Seringkali saat-saat seperti itulah yang dapat membuat seseorang menjadi patah hati.
Memang terdengar sepele, namun sebenarnya patah hati berefek pada kesehatan kita lebih dari yang kita sadari.
Patah hati dapat berdampak pada kesehatan mental maupun fisik.
Dampak patah hati pada psikologis
Hellen Fisher, seorang antropolog biologi dan penulis dari Anatomy of Love, mengatakan pada Tech Insider bahwa seseorang dapat mengalami penurunan emosional saat menghadapi penolakan atau patah hati.
Hal ini disebut separation anxiety yang artinya seseorang merasa cemas setelah suatu perpisahan.
“Ketika Anda terpisah dari seseorang dan menjadi cemas, Anda ingin mereka mengirim pesan teks, ingin mengatakan Anda menginginkan mereka, atau menelpon mereka dan memberi tahu bahwa Anda masih menyayangi mereka,” ujar Fisher.
Fisher turut menjelaskan bahwa jika seseorang yang patah hati otaknya dites dengan pemindai otak, daerah otak yang terkait dengan kecanduan akan menjadi aktif.
Hal ini terjadi karena jika Anda dicampakkan seseorang, sebenarnya Anda bisa lebih mencintai orang tersebut.
Fisher menyebutnya ‘daya tarik frustasi’, yaitu ketika seseorang tidak bisa mendapatkan apa yang diinginkan, dia akan mencoba lebih keras untuk mendapatkannya.
Dampak patah hati pada jantung
Tidak hanya memiliki dampak emosional, seseorang yang mengalami patah hati yang berat dapat menimbulkan broken heart syndrome atau sindrom patah hati.

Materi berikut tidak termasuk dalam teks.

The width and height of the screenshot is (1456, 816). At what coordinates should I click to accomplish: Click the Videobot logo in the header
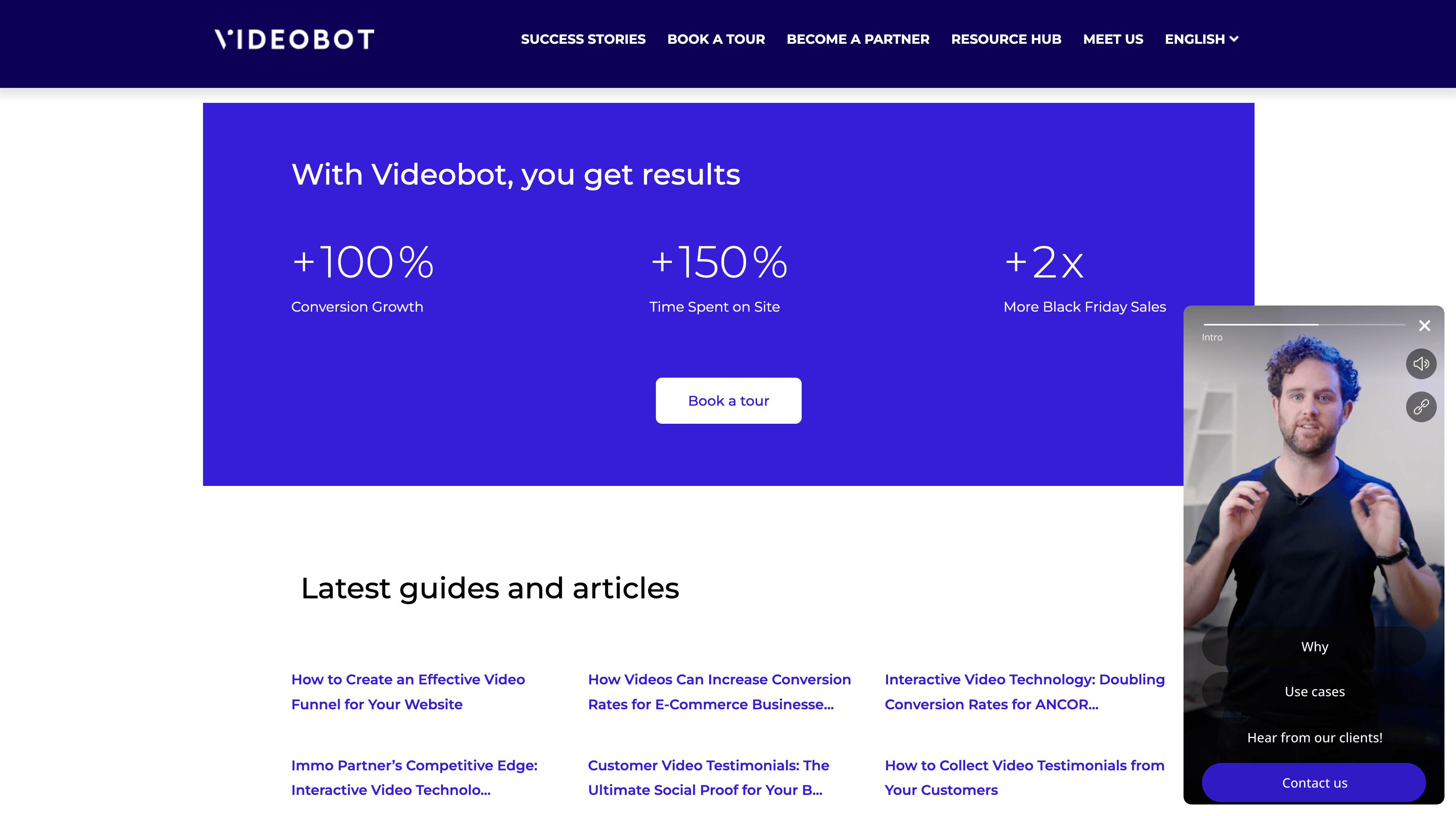point(294,39)
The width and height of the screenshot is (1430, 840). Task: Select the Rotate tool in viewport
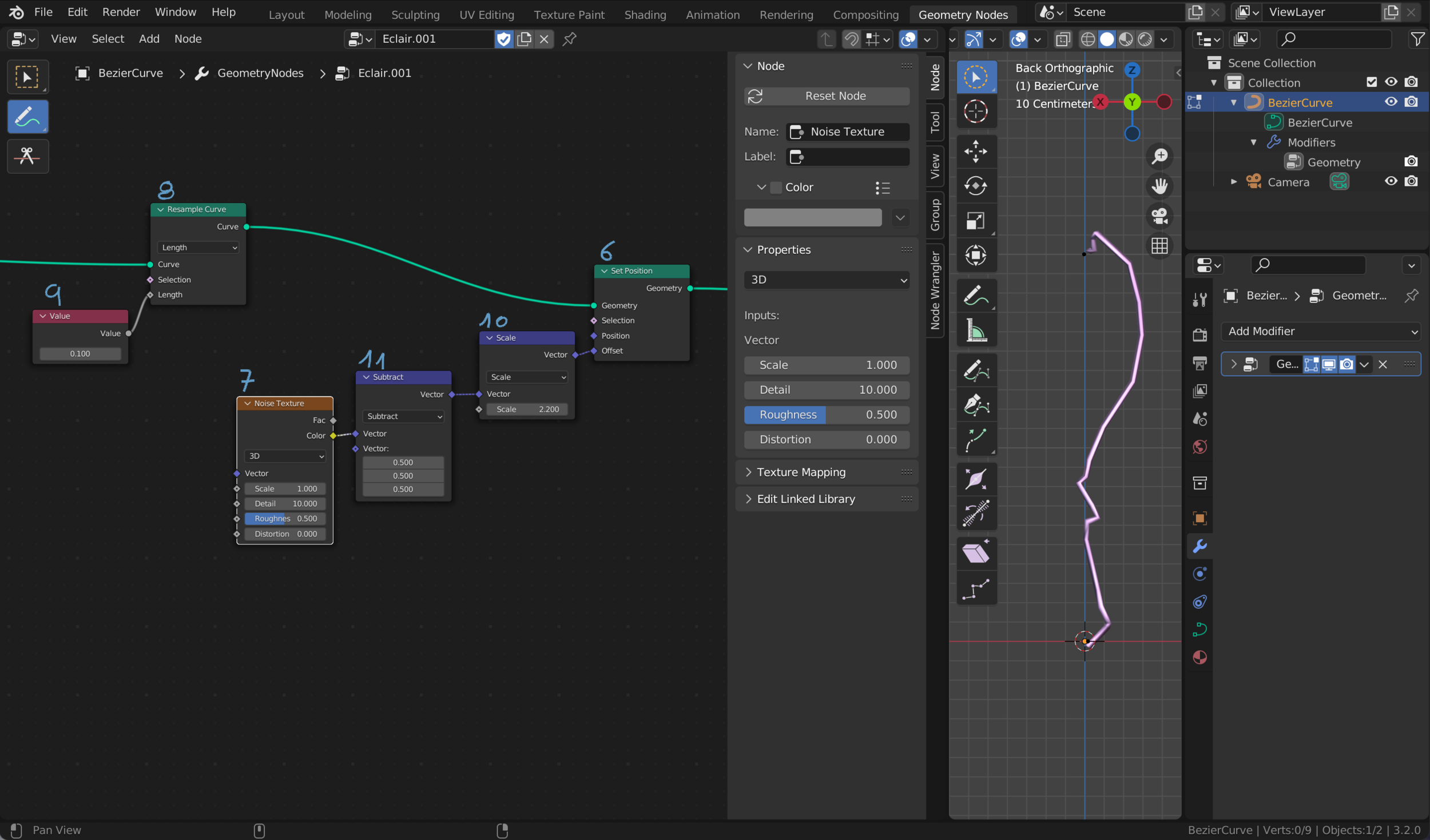[x=975, y=186]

Institute of Human Anatomy menyatakan bahwa broken heart syndrome sebenarnya bukanlah nama yang tepat untuk kondisi tersebut.
Kondisi ini lebih dikenal dengan sebutan Takatsubo Cardiomyopathy, yang merupakan bahasa Jepang untuk “masalah otot jantung yang terlihat seperti perangkap gurita”.
Dinamakan seperti demikian karena pada kondisi ini jantung menggelembung dan terlihat seperti kendi yang digunakan untuk menangkap gurita.
Peneliti masih belum mengetahui patofisiologi yang tepat untuk kondisi ini.
Namun, pasien dari kondisi ini biasanya menderita semacam trauma emosional sebelumnya. Selain trauma emosional, peneliti menemukan adanya katekolamin, atau dikenal sebagai adrenalin.
Jika seseorang mengalami trauma emosional, jantung akan berdetak kencang dan tingkatan adrenalin akan melonjak.
Lonjakan adrenalin inilah yang dapat menyebabkan Takotsubo Cardiomyopathy.
Namun, Institute of Human Adrenaline percaya bahwa tidak hanya karena trauma emosional atau adrenalin, melainkan banyak hal yang terjadi di saat yang bersamaan juga dapat menyebabkan hal ini terjadi.
Terlepas dari apa penyebabnya, apa yang terjadi pada jantung adalah bagian bawah jantung yang runcing (apex) menggembung, sedangkan bagian atas ventrikel kiri (base) berkontraksi. Jadi jika jantung mengalami kontraktur dan pembengkakan pada saat yang bersamaan, itulah yang membuat bentuk perangkap gurita seperti namanya.
Kondisi ini menimbulkan masalah karena, selain jantung benar-benar membesar, jantung tidak lagi dapat berkontraksi secara efektif.
Ini berarti tidak dapat memompa jumlah darah beroksigen yang cukup untuk dikirim ke seluruh tubuh.
Akibatnya, tubuh kekurangan oksigen dan dapat berpotensi fatal.
Meskipun ada kemungkinan berakibat fatal, sebagian pasien dapat pulih sepenuhnya, kecuali jika mereka memiliki kondisi lain yang mendasarinya.
Ventrikel kiri kira-kira akan kembali normal setelah beberapa bulan istirahat dan beberapa obat, seperti beta blocker.